These differing foundations create a clash that is not easy to resolve legally. For more information on this topic, we recommend Safespring’s white paper on Schrems II, which describes the latest developments following the EU Court of Justice’s invalidation of Privacy Shield, the agreement that use of US cloud services within the EU has relied upon in recent years.

What remains is a number of companies and organizations that, with a foundation of cloud services, have adopted a new way of working without a legal basis to use them. It’s a difficult position because reverting is not easy, while organizations must comply with the law.

The opportunity to become independent

Frameworks have been developed to remove dependencies on the underlying cloud provider. One such framework is Kubernetes, an orchestration platform for container technology with standardized interfaces for deploying and maintaining applications. Kubernetes provides a foundational layer upon which applications can be managed through standardized definitions. To summarize the technical aspects: Kubernetes helps organizations manage applications and services in a standardized way with high reliability. Since systems and their dependencies are defined as code, it is possible to leverage the knowledge available on the internet and easily deploy complex systems that can replace services provided by established cloud vendors. In other words, it becomes simpler to run in-house the services your organization has become dependent on.

More and more applications are also emerging that replace user-facing services such as Office 365, OneDrive, or Dropbox. If your organization uses Kubernetes to run applications and services, deploying and maintaining these applications becomes manageable.

Safespring is a cloud service provider with data centers in Sweden, which makes legal conflicts with US laws a non-issue. Together with our partner Elastisys, we have developed a joint offering: Compliant Kubernetes, or CK8s. It is a managed service that provides organizations with the foundation needed to achieve independence from the underlying cloud provider. If a company already uses Kubernetes with its current cloud provider, migration becomes easier because all the code describing the systems and services can be reused.

This white paper describes what a migration from Microsoft Azure Kubernetes Service (AKS) looks like, assuming the organization already runs Kubernetes in Azure. Many of the steps also apply to organizations not currently using Azure Kubernetes Service. Assuming Kubernetes continues to be the lingua franca for operating containerized applications, the advantages of running it within the organization are clear. All the work invested in migrating to a standardized platform can be reused if the organization later wants to move its infrastructure elsewhere, since the same infrastructure definitions can be used as long as the target platform is also Kubernetes. This creates flexibility and independence that are otherwise hard to achieve.

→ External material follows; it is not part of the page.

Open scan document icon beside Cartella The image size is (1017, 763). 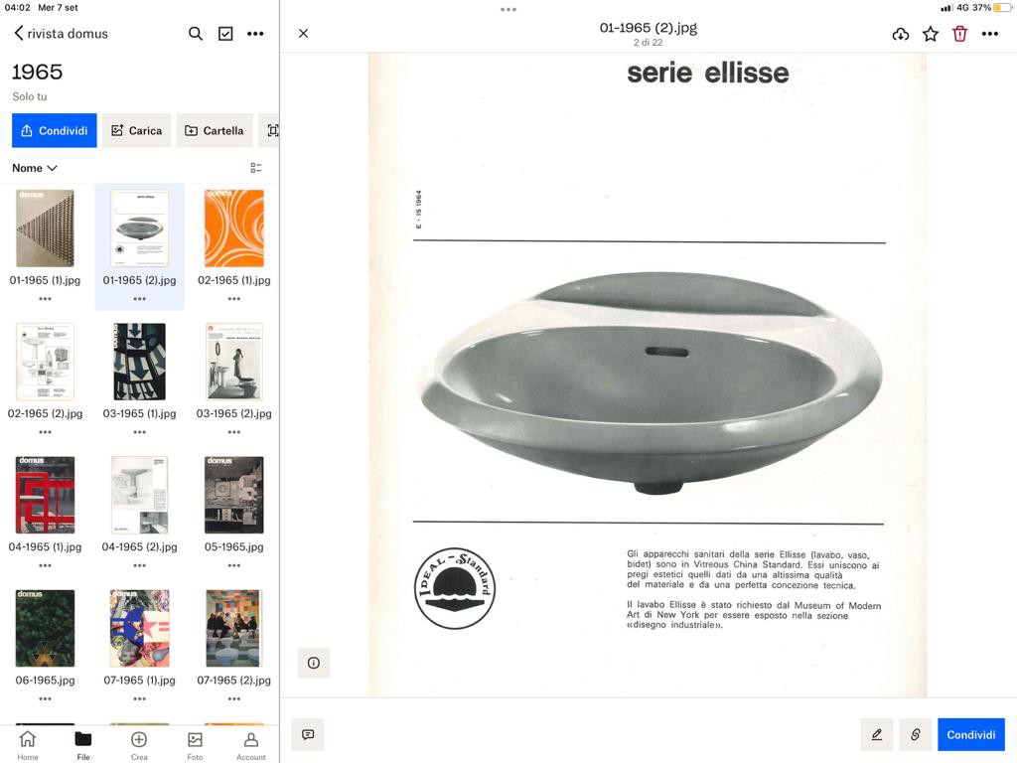pyautogui.click(x=272, y=130)
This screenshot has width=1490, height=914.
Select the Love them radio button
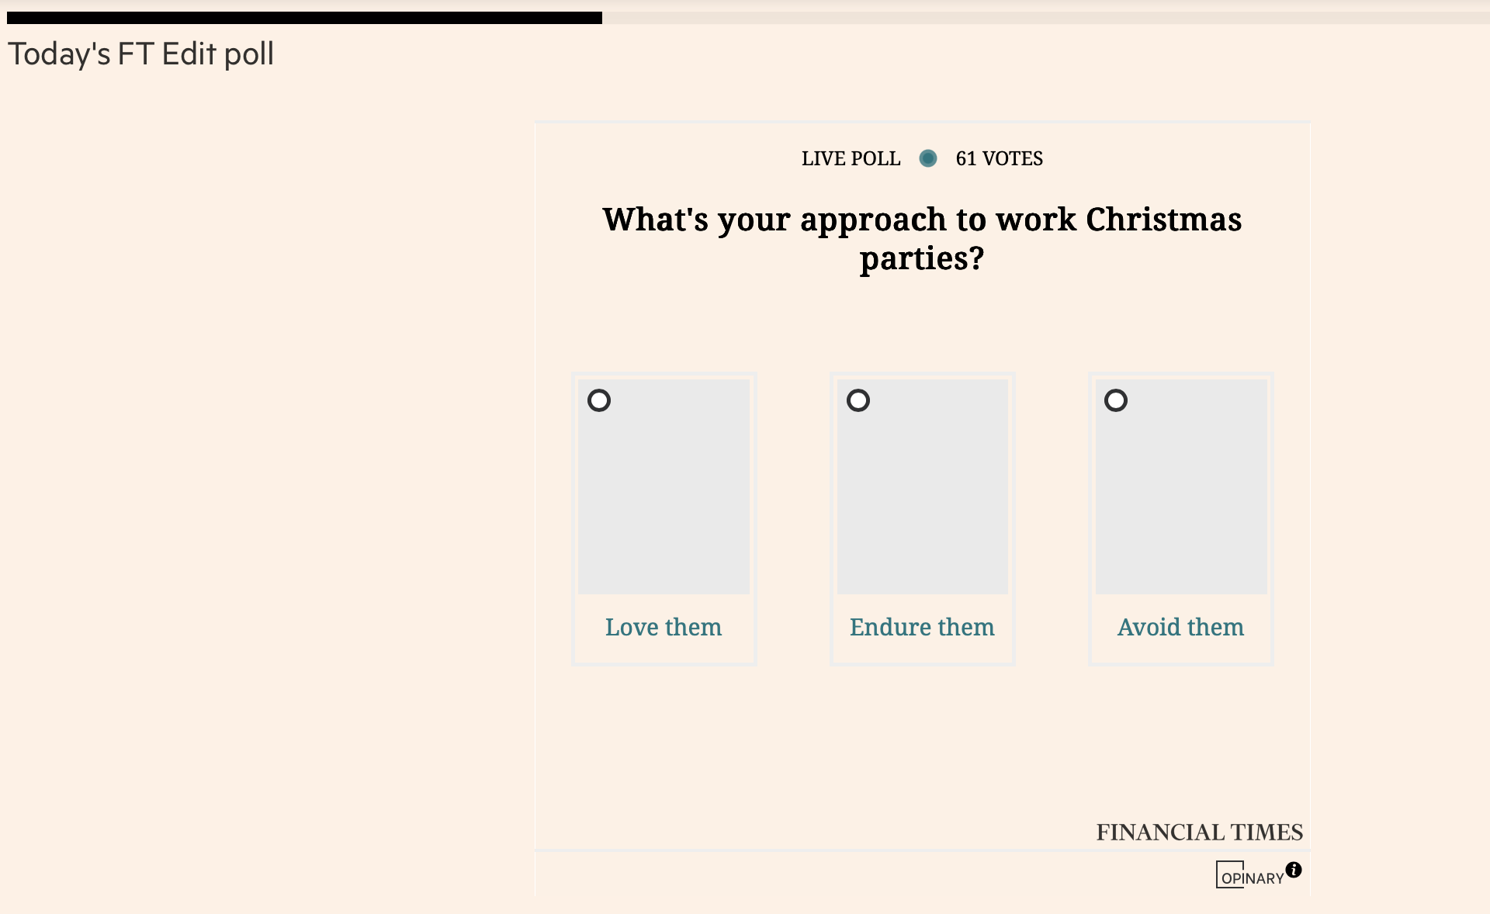click(x=598, y=400)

The advantages of Open Source

A major reason many use cloud services is the availability of useful add-on services that reduce time-to-market. However, as much as these services shorten production time, they increase dependency on cloud providers’ ecosystems. An alternative way to reduce production time for your services while decreasing vendor lock-in is to implement systems outside your core delivery using open source. Both approaches let you focus on your application and leave supporting systems aside, but the open source path reduces dependency instead of increasing it.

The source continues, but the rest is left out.